Appendix

Validate username and password against a database

When the username and password are passed from the application to the built-in JWT server, the JWT server will by default authenticate them against users defined in the DefaultUserStore.cs file. If users are defined in an authentication database instead of DefaultUserStore.cs, you can choose to

  • Have JWT server to connect to the authentication database and authenticate the user every time when a token is requested (see this section for details); or

  • Populate users from the database to the user list of the DefaultUserStore.cs file, and the user list will be cached and used to authenticate the user when a token is requested.

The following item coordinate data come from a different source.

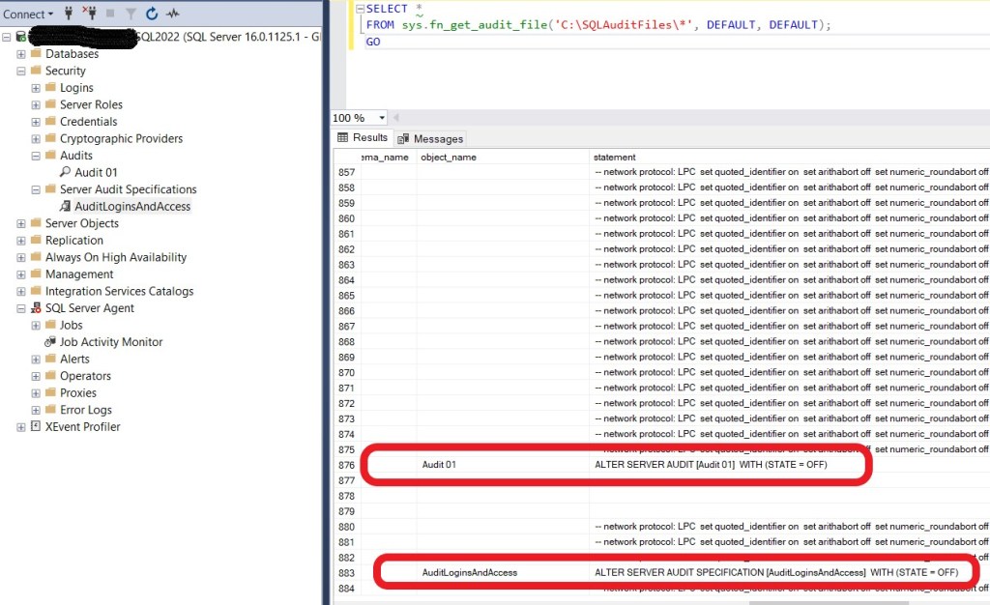Select row 876 in results grid

[x=346, y=466]
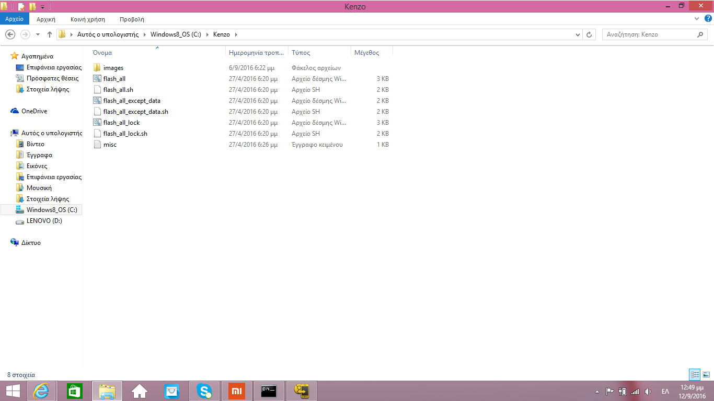Select the flash_all batch file
The width and height of the screenshot is (714, 401).
[114, 79]
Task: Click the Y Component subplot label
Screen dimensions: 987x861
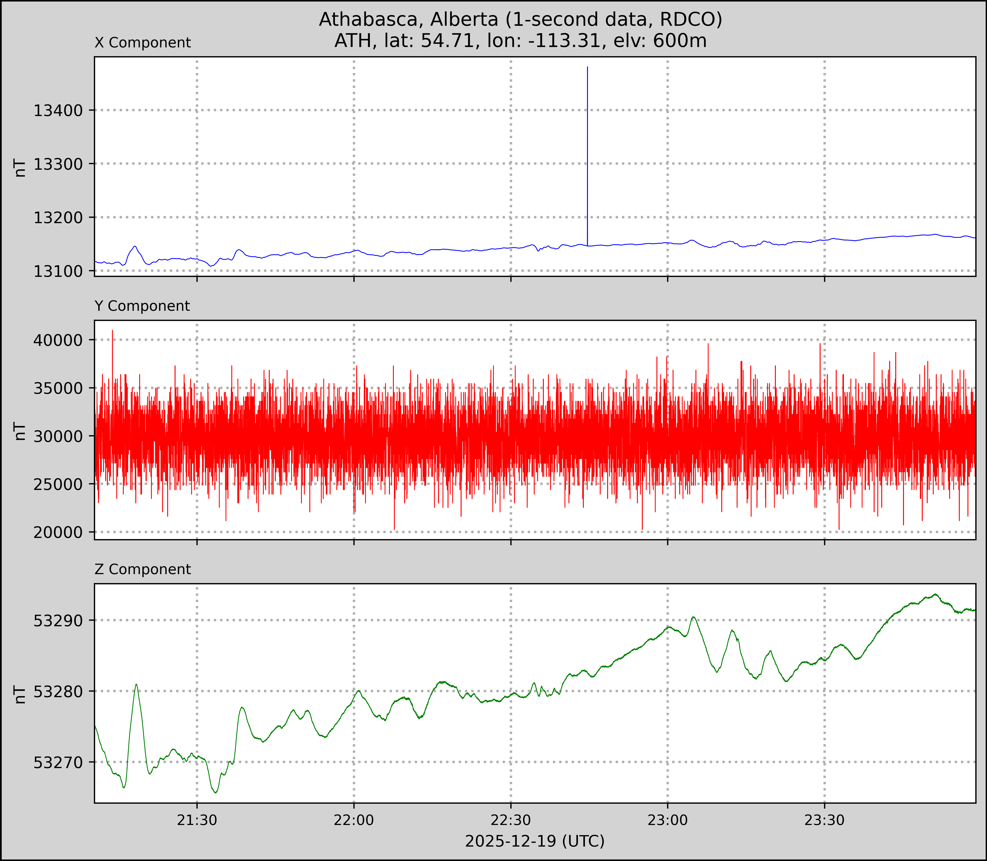Action: 142,306
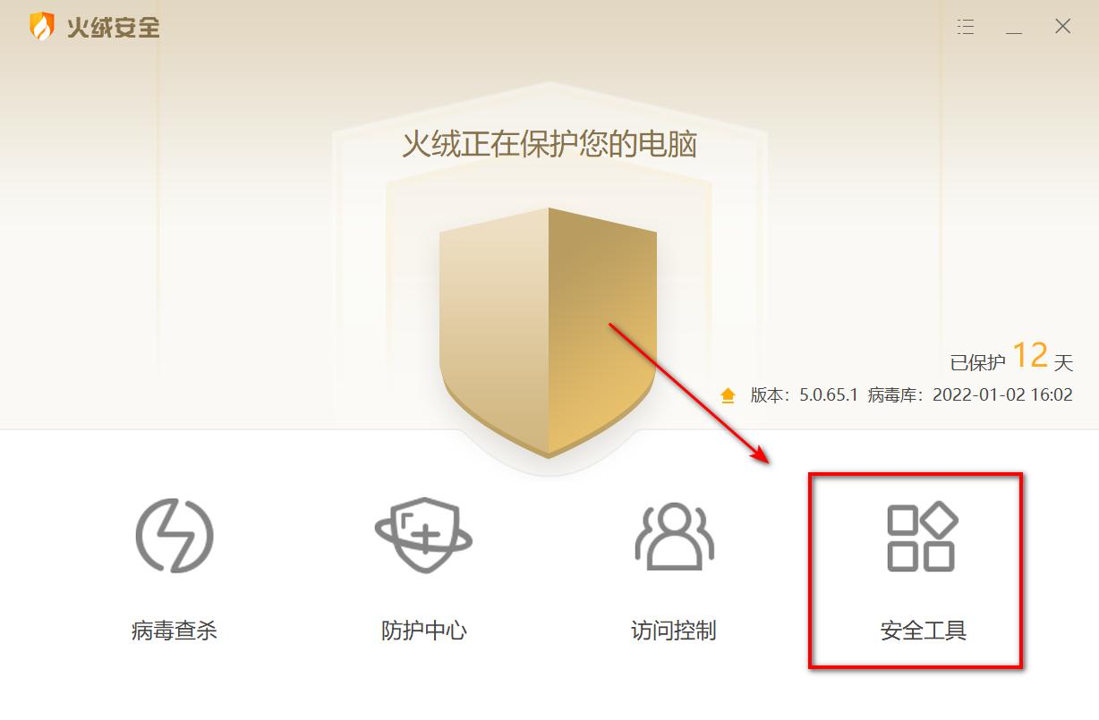1099x720 pixels.
Task: Click the orange number 12 day count
Action: tap(1030, 355)
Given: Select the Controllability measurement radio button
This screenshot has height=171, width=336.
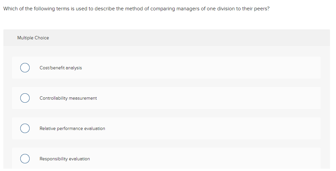Looking at the screenshot, I should [25, 98].
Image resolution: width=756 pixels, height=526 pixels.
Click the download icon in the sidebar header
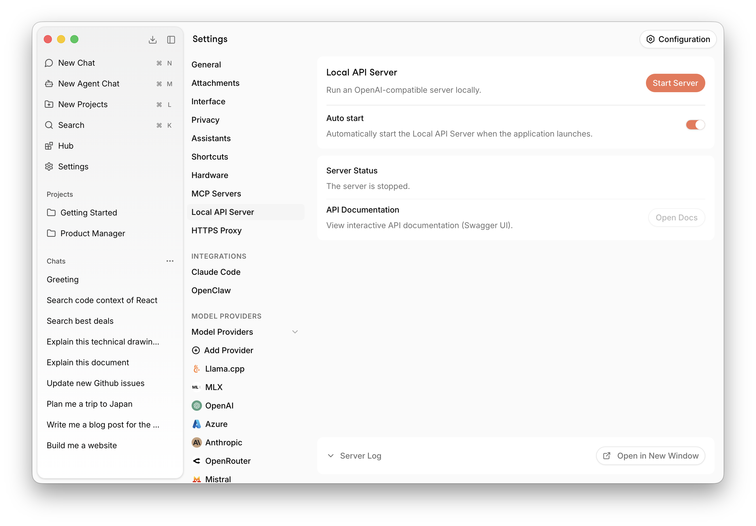[153, 39]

    The benefit of populating and caching the user list is the JWT server does not need to connect to the authentication database every time when a user is authenticated, but the downside is if the users in the authentication database are updated, the user list will not be refreshed until the PowerServer Web APIs is restarted.

This section will show you how to populate and cache the user list of the DefaultUserStore.cs file.

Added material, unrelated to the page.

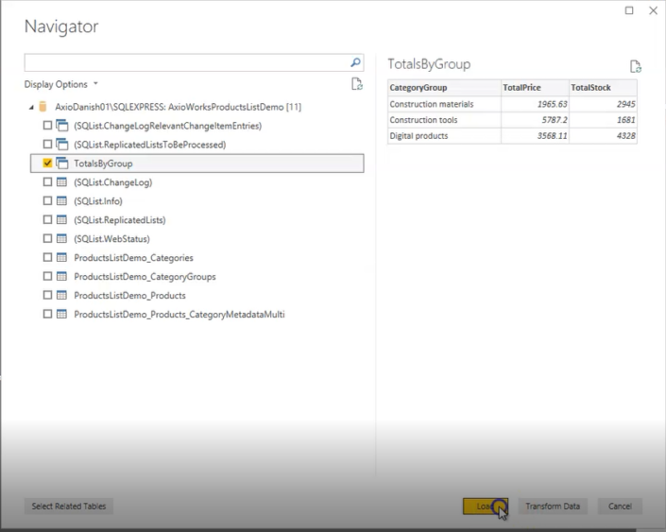The height and width of the screenshot is (532, 666).
Task: Click the search magnifier icon
Action: coord(355,62)
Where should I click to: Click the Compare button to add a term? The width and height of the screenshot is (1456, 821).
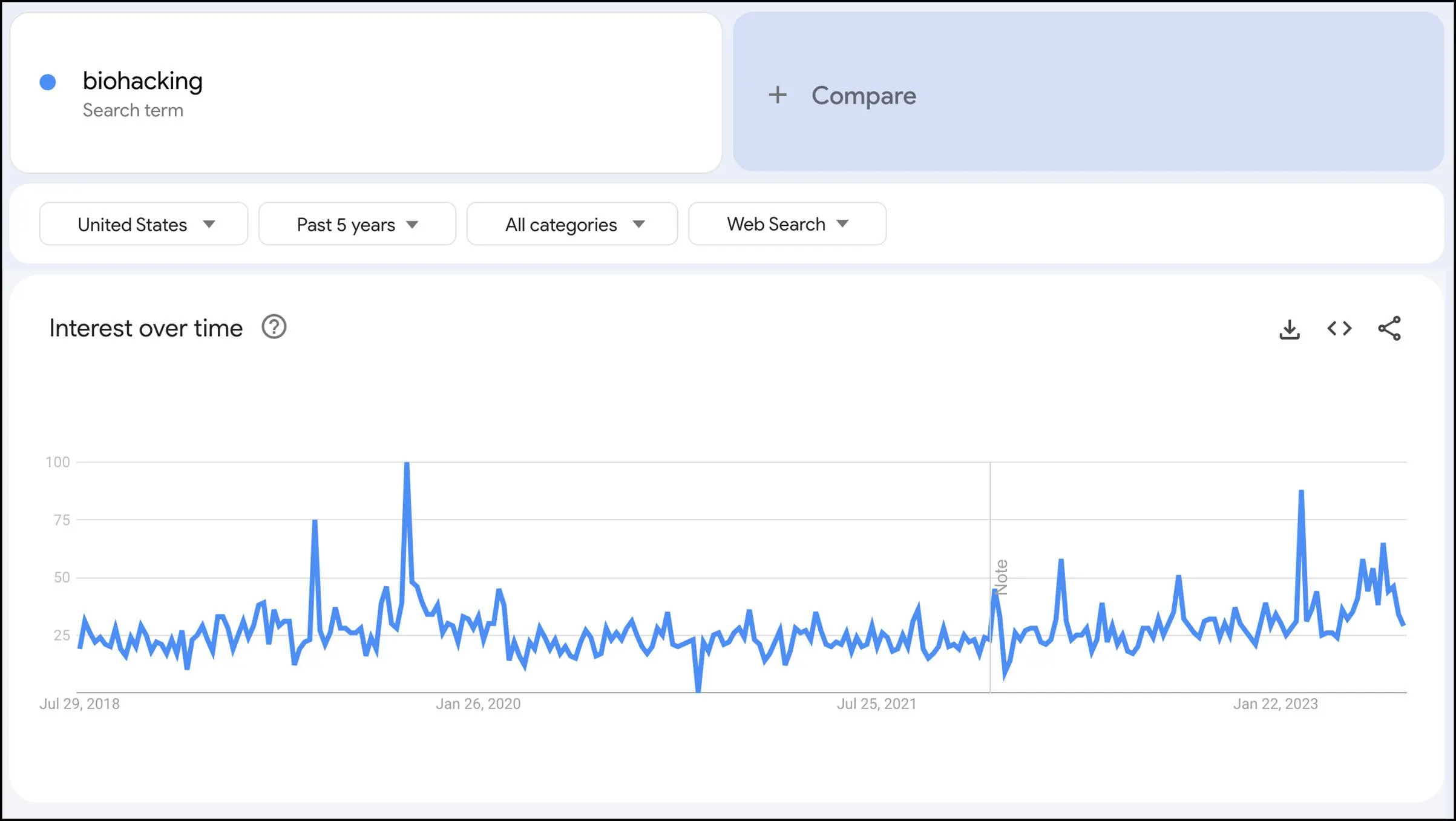(x=864, y=95)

Step 1: Open the DatabaseUserStore.cs file and add the following scripts. Suppose a SQL Server database will be connected. Modify the database connection string according to your environment.

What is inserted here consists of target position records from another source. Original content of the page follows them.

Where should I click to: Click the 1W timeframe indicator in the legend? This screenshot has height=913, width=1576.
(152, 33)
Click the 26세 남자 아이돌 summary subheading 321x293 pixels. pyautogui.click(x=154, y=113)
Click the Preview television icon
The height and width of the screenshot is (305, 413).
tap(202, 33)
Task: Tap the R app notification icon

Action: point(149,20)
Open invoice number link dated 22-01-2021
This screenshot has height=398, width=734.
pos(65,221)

using System.Collections.Generic;
using System.Linq;
using System.Security.Claims;
using IdentityModel;
using Microsoft.Data.SqlClient;
using Microsoft.Extensions.Logging;
using SnapObjects.Data;
using SnapObjects.Data.SqlServer;

namespace ServerAPIs
{
    public class DatabaseUserStore : IUserStore
    {
        private readonly ILogger _logger;
        private readonly List<UserModel> _users;
        
        public DatabaseUserStore(ILogger<DatabaseUserStore> logger)
        {
            _logger = logger;
            _users = new List<UserModel>();
            string Constr = @"Data Source=172.16.1.10,1433;Initial Catalog=pb_cloud;Integrated Security=False;User ID=sa;Password=1234;Pooling=True;Min Pool Size=0;Max Pool Size=100;MultipleActiveResultSets=False;Encrypt=False;TrustServerCertificate=False;ApplicationIntent=ReadWrite";
            SqlServerDataContext _context = new SqlServerDataContext(new SqlConnection(Constr));
            string sql = "select username,password from users where isValid = 1";
            var users = _context.SqlExecutor.Select<DynamicModel>(sql);
            foreach (var u in users)
            {
                _users.Add(new UserModel
                {
                    Username = u.GetValue<string>(0),
                    Password = u.GetValue<string>(1),
                    Claims = new[]
                    {
                        new Claim(JwtClaimTypes.Name, u.GetValue<string>(0)),
                        new Claim(JwtClaimTypes.Scope, "serverapi"),  //this script is added because scope is enabled by default
                    },
                });
            };
            
        }
        
        public UserModel ValidateCredentials(string username, string password)
        {
            var user = _users.FirstOrDefault(x => x.Username == username && x.Password == password);
            if (user != null)
            {
                _logger.LogInformation($"User <{username}> logged in.");
                
                return user;
            }
            else
            {
                _logger.LogError($"Invalid login attempt.");
                
                return default;
            }
        }
    }
}

To connect with a database type different from SQL Server, add the following namespace accordingly.

using SnapObjects.Data.MySql;
using SnapObjects.Data.Oracle;
using SnapObjects.Data.PostgreSql;
using SnapObjects.Data.Odbc;

Step 2: Open the AuthenticationExtensions.cs file and modify the script to inject the DatabaseUserStore class instead of the DefaultUserStore class.